PROBLEM TO WORK ON: Copy the following lines verbatim.

RECORDS TO USE:
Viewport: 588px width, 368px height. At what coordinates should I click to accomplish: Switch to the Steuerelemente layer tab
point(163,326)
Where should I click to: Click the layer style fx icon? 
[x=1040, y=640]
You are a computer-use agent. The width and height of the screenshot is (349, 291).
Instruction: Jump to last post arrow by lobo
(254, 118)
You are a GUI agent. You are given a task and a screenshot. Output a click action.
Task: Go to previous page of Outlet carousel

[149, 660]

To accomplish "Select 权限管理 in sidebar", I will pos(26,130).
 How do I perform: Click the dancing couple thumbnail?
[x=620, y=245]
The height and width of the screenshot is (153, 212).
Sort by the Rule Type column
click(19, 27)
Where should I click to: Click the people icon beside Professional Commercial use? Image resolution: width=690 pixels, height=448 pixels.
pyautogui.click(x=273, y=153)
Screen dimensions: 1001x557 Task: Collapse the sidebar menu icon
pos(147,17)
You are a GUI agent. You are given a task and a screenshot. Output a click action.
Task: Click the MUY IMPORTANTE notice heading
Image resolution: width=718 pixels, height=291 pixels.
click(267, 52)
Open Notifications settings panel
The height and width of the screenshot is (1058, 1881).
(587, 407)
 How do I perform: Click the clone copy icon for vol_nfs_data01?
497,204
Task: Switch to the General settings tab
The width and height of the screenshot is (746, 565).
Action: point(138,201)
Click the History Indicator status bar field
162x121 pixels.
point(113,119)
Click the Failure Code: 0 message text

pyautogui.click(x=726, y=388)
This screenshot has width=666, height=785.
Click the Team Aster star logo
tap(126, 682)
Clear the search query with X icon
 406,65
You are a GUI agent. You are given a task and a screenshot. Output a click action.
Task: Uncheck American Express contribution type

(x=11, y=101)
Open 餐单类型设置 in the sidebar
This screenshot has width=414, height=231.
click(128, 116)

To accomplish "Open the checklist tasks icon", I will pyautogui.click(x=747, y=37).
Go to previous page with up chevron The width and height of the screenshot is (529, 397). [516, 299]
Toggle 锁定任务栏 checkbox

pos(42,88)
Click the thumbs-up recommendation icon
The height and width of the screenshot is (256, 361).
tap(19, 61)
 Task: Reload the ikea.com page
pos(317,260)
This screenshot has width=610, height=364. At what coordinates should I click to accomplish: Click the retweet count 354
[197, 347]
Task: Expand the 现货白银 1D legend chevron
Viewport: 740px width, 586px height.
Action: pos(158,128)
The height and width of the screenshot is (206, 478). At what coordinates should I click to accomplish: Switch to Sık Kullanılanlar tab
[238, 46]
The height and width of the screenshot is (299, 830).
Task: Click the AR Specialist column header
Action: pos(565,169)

EXERCISE RESULT:
Viewport: 588px width, 368px height. At what coordinates should I click to accomplish: Switch to the Steuerelemente layer tab
point(163,326)
Where should I click to: Click the layer style fx icon? 
[x=1040, y=640]
You are a computer-use agent. The width and height of the screenshot is (349, 291).
Instruction: Jump to last post arrow by lobo
(254, 118)
You are a GUI agent. You are given a task and a screenshot. Output a click action.
Task: Go to previous page of Outlet carousel

[149, 660]

To accomplish "Select 权限管理 in sidebar", I will pos(26,130).
 How do I perform: Click the dancing couple thumbnail?
[x=620, y=245]
The height and width of the screenshot is (153, 212).
Sort by the Rule Type column
click(19, 27)
Where should I click to: Click the people icon beside Professional Commercial use? Image resolution: width=690 pixels, height=448 pixels.
pyautogui.click(x=273, y=153)
Screen dimensions: 1001x557 Task: Collapse the sidebar menu icon
pos(147,17)
You are a GUI agent. You are given a task and a screenshot. Output a click action.
Task: Click the MUY IMPORTANTE notice heading
Image resolution: width=718 pixels, height=291 pixels.
click(267, 52)
Open Notifications settings panel
The height and width of the screenshot is (1058, 1881).
(587, 407)
 How do I perform: Click the clone copy icon for vol_nfs_data01?
497,204
Task: Switch to the General settings tab
The width and height of the screenshot is (746, 565).
Action: point(138,201)
Click the History Indicator status bar field
162x121 pixels.
point(113,119)
Click the Failure Code: 0 message text

pyautogui.click(x=726, y=388)
This screenshot has width=666, height=785.
Click the Team Aster star logo
tap(126, 682)
Clear the search query with X icon
 406,65
You are a GUI agent. You are given a task and a screenshot. Output a click action.
Task: Uncheck American Express contribution type

(x=11, y=101)
Open 餐单类型设置 in the sidebar
This screenshot has width=414, height=231.
click(128, 116)

To accomplish "Open the checklist tasks icon", I will pyautogui.click(x=747, y=37).
Go to previous page with up chevron The width and height of the screenshot is (529, 397). [516, 299]
Toggle 锁定任务栏 checkbox

pos(42,88)
Click the thumbs-up recommendation icon
The height and width of the screenshot is (256, 361).
tap(19, 61)
 Task: Reload the ikea.com page
pos(317,260)
This screenshot has width=610, height=364. At what coordinates should I click to accomplish: Click the retweet count 354
[197, 347]
Task: Expand the 现货白银 1D legend chevron
Viewport: 740px width, 586px height.
Action: pos(158,128)
The height and width of the screenshot is (206, 478). At what coordinates should I click to accomplish: Switch to Sık Kullanılanlar tab
[238, 46]
The height and width of the screenshot is (299, 830).
Task: Click the AR Specialist column header
Action: pos(565,169)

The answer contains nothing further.